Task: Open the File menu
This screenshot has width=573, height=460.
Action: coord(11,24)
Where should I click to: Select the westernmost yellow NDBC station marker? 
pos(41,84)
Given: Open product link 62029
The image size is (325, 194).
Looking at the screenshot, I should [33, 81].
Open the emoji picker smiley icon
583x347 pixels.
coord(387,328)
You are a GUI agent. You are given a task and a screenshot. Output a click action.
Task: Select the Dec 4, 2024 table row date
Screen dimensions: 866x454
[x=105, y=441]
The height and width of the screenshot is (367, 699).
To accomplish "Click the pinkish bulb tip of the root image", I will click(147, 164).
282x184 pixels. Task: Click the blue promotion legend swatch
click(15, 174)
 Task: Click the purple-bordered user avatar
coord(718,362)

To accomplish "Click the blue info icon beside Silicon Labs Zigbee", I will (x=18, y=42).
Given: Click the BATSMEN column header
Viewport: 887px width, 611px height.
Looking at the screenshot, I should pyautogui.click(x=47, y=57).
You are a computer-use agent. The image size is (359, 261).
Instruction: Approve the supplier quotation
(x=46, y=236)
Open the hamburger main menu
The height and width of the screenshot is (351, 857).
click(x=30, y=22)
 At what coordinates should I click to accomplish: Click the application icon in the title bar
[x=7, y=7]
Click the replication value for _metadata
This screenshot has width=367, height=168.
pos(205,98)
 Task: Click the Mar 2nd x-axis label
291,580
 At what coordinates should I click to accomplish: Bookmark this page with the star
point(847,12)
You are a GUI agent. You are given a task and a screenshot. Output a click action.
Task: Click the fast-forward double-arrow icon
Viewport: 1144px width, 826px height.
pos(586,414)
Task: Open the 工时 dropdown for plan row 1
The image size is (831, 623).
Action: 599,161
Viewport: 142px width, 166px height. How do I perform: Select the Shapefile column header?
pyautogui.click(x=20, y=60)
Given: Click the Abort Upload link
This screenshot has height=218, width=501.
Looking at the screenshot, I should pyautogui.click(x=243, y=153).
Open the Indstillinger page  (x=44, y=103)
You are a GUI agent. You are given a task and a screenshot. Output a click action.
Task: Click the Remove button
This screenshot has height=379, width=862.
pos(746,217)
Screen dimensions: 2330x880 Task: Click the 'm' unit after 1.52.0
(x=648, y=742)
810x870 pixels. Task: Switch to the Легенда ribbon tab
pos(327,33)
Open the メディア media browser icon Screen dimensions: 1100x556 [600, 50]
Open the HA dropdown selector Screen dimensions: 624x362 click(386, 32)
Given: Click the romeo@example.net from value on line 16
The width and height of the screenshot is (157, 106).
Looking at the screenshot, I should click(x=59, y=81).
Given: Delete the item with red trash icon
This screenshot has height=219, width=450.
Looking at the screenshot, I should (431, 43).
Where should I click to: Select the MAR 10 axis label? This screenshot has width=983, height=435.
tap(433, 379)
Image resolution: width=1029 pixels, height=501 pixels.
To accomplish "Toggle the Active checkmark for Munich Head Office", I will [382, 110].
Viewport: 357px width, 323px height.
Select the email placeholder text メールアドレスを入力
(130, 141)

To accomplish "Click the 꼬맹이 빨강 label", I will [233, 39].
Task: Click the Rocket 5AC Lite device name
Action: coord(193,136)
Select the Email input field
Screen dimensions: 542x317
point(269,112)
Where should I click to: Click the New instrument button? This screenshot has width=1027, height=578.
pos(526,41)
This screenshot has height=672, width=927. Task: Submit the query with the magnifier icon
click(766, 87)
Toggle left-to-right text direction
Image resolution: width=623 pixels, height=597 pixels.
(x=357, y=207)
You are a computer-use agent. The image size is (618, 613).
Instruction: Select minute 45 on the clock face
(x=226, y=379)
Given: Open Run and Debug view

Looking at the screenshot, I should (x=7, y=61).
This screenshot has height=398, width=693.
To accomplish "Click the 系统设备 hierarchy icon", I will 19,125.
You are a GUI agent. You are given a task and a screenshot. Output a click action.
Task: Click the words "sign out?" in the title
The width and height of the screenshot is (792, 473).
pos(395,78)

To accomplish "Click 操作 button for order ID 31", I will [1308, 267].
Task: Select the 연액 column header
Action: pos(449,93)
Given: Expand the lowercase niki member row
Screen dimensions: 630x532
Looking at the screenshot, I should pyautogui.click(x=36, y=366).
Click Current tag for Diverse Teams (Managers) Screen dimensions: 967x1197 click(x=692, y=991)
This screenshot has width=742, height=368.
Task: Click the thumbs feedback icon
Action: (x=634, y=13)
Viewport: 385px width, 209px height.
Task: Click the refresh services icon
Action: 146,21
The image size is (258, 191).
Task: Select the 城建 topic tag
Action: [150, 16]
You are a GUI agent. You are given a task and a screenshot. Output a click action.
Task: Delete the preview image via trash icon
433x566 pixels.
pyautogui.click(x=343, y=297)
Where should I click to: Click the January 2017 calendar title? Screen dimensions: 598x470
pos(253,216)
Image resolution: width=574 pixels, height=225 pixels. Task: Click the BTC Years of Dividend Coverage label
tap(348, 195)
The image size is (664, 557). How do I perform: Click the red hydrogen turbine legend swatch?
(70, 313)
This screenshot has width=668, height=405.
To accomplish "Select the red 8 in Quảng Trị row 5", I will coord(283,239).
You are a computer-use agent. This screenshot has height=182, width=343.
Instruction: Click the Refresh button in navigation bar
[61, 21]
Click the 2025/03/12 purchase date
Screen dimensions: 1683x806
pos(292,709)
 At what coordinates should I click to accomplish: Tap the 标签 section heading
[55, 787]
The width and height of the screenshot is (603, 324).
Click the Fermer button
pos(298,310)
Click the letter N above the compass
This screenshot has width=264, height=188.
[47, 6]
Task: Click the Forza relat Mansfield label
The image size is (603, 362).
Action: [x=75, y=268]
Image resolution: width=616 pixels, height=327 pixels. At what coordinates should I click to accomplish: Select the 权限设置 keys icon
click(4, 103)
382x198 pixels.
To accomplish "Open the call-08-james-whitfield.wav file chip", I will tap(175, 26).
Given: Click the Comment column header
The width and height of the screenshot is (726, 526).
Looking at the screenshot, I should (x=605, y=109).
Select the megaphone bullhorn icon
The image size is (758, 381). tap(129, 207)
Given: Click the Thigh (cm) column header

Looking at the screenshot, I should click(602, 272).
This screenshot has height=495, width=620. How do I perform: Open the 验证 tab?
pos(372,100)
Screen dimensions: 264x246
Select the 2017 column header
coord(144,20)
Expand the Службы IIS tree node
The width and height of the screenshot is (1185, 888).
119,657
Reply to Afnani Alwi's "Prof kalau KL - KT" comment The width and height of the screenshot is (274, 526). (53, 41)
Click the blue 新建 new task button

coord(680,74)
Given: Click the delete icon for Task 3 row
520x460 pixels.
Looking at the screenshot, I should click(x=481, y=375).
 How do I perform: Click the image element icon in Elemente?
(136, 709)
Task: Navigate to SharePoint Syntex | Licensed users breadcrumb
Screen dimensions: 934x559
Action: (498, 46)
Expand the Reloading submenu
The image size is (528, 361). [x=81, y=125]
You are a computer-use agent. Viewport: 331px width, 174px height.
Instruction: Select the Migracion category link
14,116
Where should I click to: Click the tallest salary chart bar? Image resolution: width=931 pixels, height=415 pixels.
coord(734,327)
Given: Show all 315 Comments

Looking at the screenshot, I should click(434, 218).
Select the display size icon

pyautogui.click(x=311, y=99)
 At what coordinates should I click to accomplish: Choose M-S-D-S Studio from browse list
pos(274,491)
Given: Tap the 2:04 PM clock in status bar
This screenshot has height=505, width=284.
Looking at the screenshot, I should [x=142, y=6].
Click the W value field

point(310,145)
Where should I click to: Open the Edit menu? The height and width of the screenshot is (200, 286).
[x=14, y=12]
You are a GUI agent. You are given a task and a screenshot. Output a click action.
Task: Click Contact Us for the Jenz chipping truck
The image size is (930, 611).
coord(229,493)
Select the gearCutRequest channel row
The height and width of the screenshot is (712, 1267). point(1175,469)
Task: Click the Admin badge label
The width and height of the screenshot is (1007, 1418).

============================================================

* **PROBLEM**
Each line that mentions the string "trash" must be copied from the listing.

* **YOUR SOLUTION**
Given: Delete the item with red trash icon
Task: Delete the preview image via trash icon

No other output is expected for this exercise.